В колорите Тициана есть страсть. Его головы не просто кажутся мыслящими — его тела кажутся чувствующими. Именно это итальянцы имеют в виду под morbidezza его телесных тонов. Они кажутся чувствительными и живыми во всех своих проявлениях; они обладают не просто видом и текстурой плоти, но самим ощущением жизни. Например, конечности его женских фигур наделены роскошной мягкостью и деликатностью, которые, кажется, осознают доставляемое зрителю наслаждение. Подобно тому как сами объекты в природе производят на чувства впечатление, отличное от любого другого объекта и содержащее в себе нечто божественное, что признает сердце и освящает воображение, объекты на картине сохраняют то же впечатление — абсолютное, нетронутое, запечатленное со всей истинностью страсти, гордостью взора и очарованием красоты. У Рубенса телесные тона подобны цветам; у Альбано — слоновой кости; у Тициана они подобны плоти и ничему иному. Они настолько же отличаются от телесных тонов других художников, насколько кожа отличается от наброшенной на нее белой или красной драпировки. Здесь циркулирует кровь, едва проступают голубые вены, а остальное во всем своем объеме отмечено лишь тем покалывающим ощущением для глаза, которое тело чувствует внутри себя. Это и есть страсть. Телесные тона Ван Дейка, хотя и обладают большой правдивостью и чистотой, лишены страсти. В них нет внутреннего характера, нет живого начала. Это гладкая поверхность, а не теплая, движущаяся масса. Она написана без страсти, с безразличием. В этом участвовала только рука. Впечатление соскальзывает с глаза и, в отличие от тонов кисти Тициана, не оставляет жала в сознании зрителя. Глаз не приобретает вкуса или аппетита к тому, что видит. Одним словом, страсть в живописи — это когда впечатление, произведенное на одно чувство, возбуждает по сходству впечатления другого.

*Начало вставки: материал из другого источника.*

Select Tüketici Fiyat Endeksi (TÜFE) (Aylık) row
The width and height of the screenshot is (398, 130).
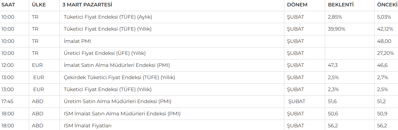(x=199, y=17)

Формы Микеланджело полны страсти. Они повсюду навязывают глазу ощущение силы. Его конечности передают идею мускульной мощи, морального величия и даже интеллектуального достоинства: они тверды, властны, широки и массивны, способны с легкостью исполнять решительные цели воли. Его лица не имеют иного выражения, кроме того, что присуще его фигурам — осознанной силы и способности. Кажется, они лишь обдумывают, что им предстоит сделать, и знают, что способны это сделать. Именно это имеют в виду, говоря, что его стиль суров и мужественен. Он противоположен стилю Корреджо, который женоподобен. То есть страсть Микеланджело заключается в выражении энергии воли без соразмерной чувствительности, а страсть Корреджо — в выражении утонченной чувствительности без энергии воли. В лицах, как и в фигурах Корреджо, мы не видим ни костей, ни мышц, но какая душа в них заключена, полная сладости и грации — чистая, игривая, мягкая, ангельская! В руке, написанной Корреджо, достаточно чувства, чтобы основать целую школу исторической живописи. Всякий раз, глядя на руки женщин Корреджо или Рафаэля, мы всегда хотим прикоснуться к ним.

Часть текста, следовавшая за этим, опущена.